First, the directory structure.
Next, an explanation of __main__.py
, cli.py
, and the tests.
Next, a demonstration of how to use it. Note above that I did not select the README to add to my text file. GPT-4o divined this usage information from the code itself, rather than regurgitating the README.
And finally, a simple explanation of the (minimal) test suite.

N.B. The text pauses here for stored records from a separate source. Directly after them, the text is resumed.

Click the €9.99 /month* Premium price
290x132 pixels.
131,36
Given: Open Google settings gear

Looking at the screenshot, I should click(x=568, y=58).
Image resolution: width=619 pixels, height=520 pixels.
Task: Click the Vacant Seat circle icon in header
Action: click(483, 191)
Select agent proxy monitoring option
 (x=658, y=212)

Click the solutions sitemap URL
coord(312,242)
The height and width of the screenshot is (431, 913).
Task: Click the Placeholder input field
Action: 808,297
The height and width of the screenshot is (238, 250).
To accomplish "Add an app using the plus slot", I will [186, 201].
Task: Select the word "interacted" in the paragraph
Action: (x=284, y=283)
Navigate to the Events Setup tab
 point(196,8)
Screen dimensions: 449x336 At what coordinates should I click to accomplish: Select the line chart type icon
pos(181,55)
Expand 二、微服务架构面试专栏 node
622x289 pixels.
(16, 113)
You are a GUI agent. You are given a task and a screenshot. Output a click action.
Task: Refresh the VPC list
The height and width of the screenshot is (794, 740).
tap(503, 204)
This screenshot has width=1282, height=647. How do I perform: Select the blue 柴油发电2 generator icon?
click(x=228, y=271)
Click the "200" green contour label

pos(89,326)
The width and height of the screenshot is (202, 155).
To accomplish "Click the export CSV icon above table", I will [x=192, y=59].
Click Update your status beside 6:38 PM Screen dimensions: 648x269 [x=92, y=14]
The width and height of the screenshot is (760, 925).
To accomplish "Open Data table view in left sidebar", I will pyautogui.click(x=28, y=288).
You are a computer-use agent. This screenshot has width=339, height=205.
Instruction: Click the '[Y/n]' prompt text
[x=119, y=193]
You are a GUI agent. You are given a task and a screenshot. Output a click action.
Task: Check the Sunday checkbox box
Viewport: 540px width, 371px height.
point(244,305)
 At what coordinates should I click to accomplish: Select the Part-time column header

This also works on an R package. In my last job I wrote a package to assist with containerizing R packages with a usethis-like interface. It’s called pracpac (practical R packaging [with Docker]), and you can read more in the paper or on the GitHub repo. Here I’ll take the code from pracpac repo and pull out the relevant R source files.
This time I asked Claude 3.5 Sonnet to tell me more about this package.
If you look at the source code you’ll see that this is a simple implementation using just HTML and JavaScript. Which means you can download the repo and open the index.html, or if you’d prefer a vanity URL, you can fork the repo and set up GitHub pages to serve from your main branch (e.g. stephenturner.github.io/repo2txt).